▸ What the exercise asks:
Every record is to be copied unchanged, except that its pictures are removed.

[Collected data entries]
-*-*-
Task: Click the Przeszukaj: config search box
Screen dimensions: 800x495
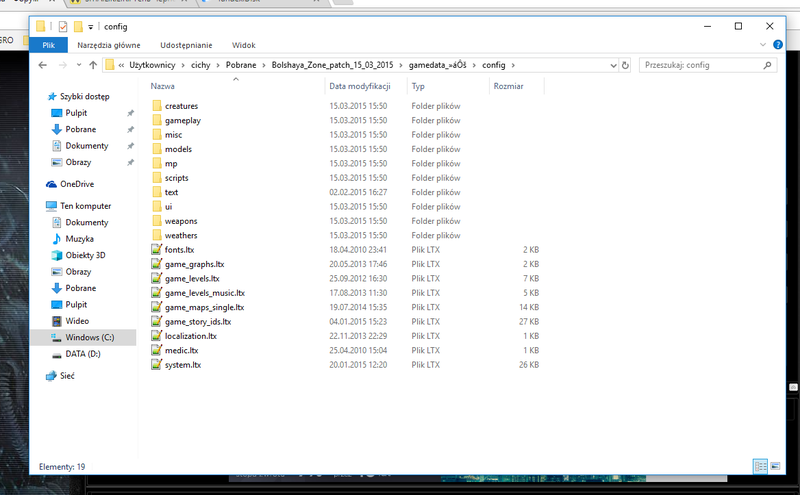Action: (700, 65)
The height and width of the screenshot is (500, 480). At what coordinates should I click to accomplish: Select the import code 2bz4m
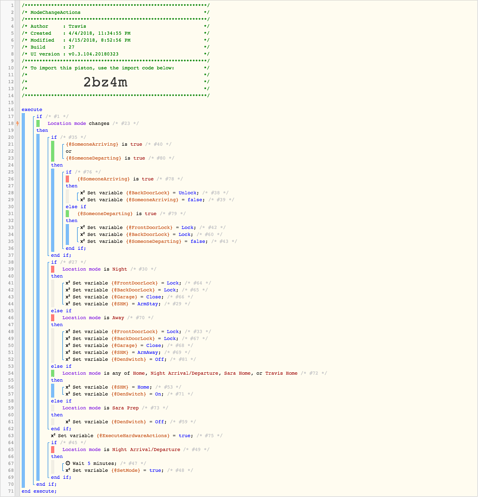pos(105,82)
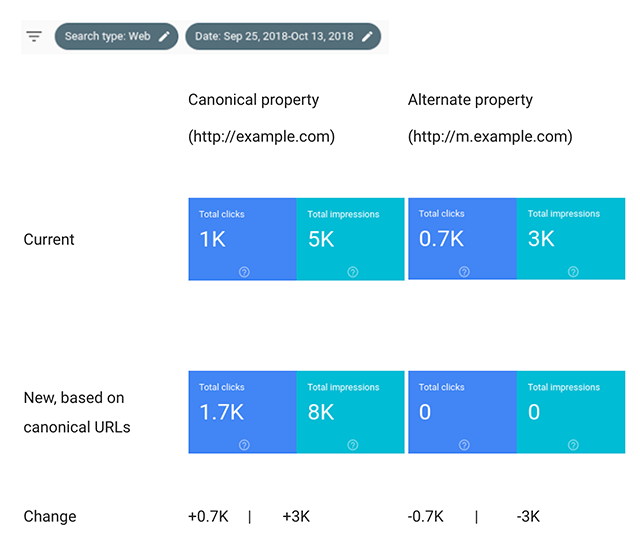The image size is (640, 552).
Task: Click pencil icon on Date chip
Action: pos(367,37)
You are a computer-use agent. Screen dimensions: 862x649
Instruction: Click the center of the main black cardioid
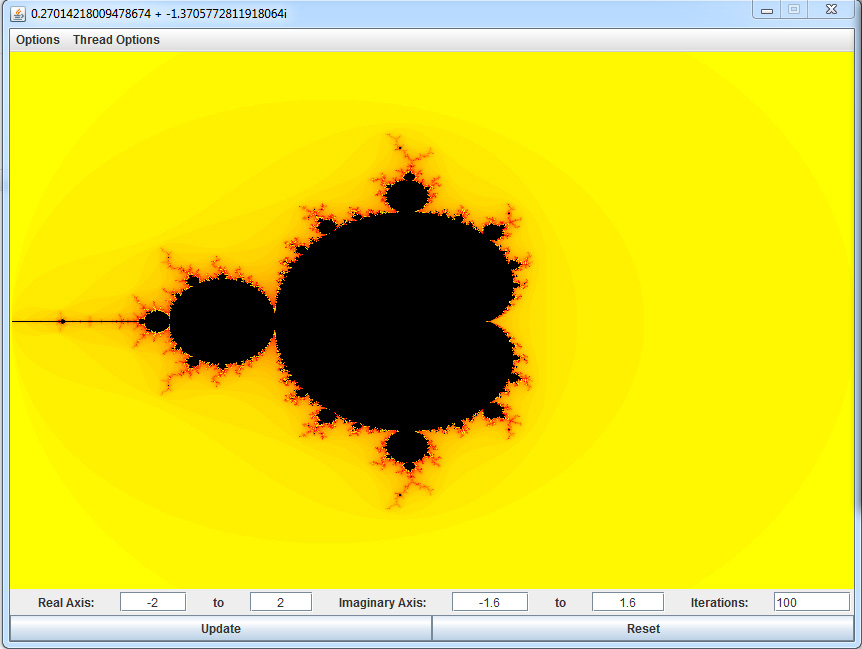pos(390,322)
-*-*-
▸ Solution for this exercise:
Task: Click the Przeszukaj: config search box
Screen dimensions: 800x495
Action: (700, 65)
The height and width of the screenshot is (500, 480). At what coordinates should I click to accomplish: Select the import code 2bz4m
pos(105,82)
The image size is (640, 552).
Task: Click pencil icon on Date chip
Action: pos(367,37)
You are a computer-use agent. Screen dimensions: 862x649
Instruction: Click the center of the main black cardioid
pos(390,322)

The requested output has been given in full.